Israele rifiuta il cessate il fuoco, nel frattempo medici ed infermieri sono costretti ad operare i bambini senza anestesia.
In condizioni di conflitto, il primo tassello del domino che inizia a crollare rimane sempre il sistema sanitario. Abbiamo assistito ad un evento simile durante la pandemia, quando gli ospedali erano talmente sovraffollati da costringere medici ed infermieri a visitare i pazienti nei corridoi delle strutture. Il medesimo discorso, ben più tragico, si sta verificando a Gaza.
Qui il personale, oltre ad affrontare le problematicità legate al notevole numero di persone che necessitano assistenza, è impegnato nella cura delle vittime delle bombe e degli attacchi militari. Non c’è luce, acqua e soprattutto non è possibile usufruire di dispositivi di terapia adeguati.
Il sistema sanitario sta crollando
I malati e i feriti vengono visitati per terra ed operati d’urgenza senza anestesia. In mancanza di medicinali e strumenti di assistenza efficienti, diversi dottori si sono visti costretti ad amputare braccia e gambe a freddo. Viviamo nel XXI secolo, eppure sembra che la lancetta dell’orologio ci abbia riportato indietro nel tempo, quando soldati e civili venivano lacerati tanto fisicamente, quanto emotivamente dalla furia dei nemici invasori. “La situazione del sistema sanitario a Gaza era già difficile” – ha spiegato lo studente Islam Masood – “Sei ospedali hanno chiuso, ci sono migliaia di persone sfollate che cercano rifugio”.
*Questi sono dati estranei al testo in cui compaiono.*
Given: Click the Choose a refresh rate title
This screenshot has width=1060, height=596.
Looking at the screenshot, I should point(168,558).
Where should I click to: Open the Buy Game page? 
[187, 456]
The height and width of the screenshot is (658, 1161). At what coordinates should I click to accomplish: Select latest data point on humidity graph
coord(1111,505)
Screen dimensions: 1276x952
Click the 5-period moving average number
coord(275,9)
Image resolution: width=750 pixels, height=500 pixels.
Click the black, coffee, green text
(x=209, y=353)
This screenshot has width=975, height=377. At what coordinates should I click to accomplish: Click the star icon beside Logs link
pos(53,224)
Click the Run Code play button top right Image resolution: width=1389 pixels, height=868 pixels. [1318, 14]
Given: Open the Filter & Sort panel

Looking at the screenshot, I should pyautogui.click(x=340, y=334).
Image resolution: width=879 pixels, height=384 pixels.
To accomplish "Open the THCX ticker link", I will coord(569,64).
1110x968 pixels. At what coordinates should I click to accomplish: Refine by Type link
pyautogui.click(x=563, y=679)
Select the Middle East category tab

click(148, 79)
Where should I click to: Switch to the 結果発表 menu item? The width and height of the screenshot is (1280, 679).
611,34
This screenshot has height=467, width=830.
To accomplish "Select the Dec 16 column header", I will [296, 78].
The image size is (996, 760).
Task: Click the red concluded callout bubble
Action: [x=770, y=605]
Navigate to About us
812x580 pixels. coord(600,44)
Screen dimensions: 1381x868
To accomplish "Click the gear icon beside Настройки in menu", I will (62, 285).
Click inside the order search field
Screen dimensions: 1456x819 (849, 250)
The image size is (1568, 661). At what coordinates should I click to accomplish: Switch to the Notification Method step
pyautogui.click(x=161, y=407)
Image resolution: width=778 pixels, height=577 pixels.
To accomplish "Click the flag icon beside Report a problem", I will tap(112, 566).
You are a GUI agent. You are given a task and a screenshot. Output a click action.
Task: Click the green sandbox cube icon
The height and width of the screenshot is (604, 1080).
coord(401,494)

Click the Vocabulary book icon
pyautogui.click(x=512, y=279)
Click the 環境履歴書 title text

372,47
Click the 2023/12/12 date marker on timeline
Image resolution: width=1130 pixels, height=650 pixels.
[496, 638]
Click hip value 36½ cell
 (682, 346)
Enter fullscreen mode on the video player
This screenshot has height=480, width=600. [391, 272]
Gli attacchi missilistici israeliani hanno distrutto case e palazzi, per cui ai residenti non resta che nascondersi entro le mura delle strutture sanitarie. Le stesse che sono divenute primo obiettivo delle forze armate israeliane, in quanto basi terroristiche dei miliziani di Hamas. Nel frattempo i bambini convivono con il trauma, soffocati dalla paura di doversi sottoporre ad interventi chirurgici e terapie d’urgenza. “Ho visto operare con il flash dei cellulari” – continua Masood, che al momento si trova in Egitto. E’ infatti riuscito a lasciare la Striscia grazie ad un permesso per una conferenza internazionale. La sua famiglia però è rimasta a Gaza ed è emigrata a Jabalia.
“Mia sorella sta mattina mi ha detto che sono vivi” – ha concluso – “ma continua a ripetere che non c’è acqua, che hanno sete”. Nelle prossime settimane le condizioni di sopravvivenza dei palestinesi si aggraveranno irrimediabilmente. Operare sul pavimento, con la luce flebile degli smartphone e senza i dovuti prodotti igienizzanti e anestetici, contribuirà sicuramente alla diffusione di malattie ed infezioni. E se uomini, donne e bambini sono sopravvissuti alle bombe e ai mitra, è possibile che incontrino comunque la morte a causa della fame, della sete e della mancata assistenza medica.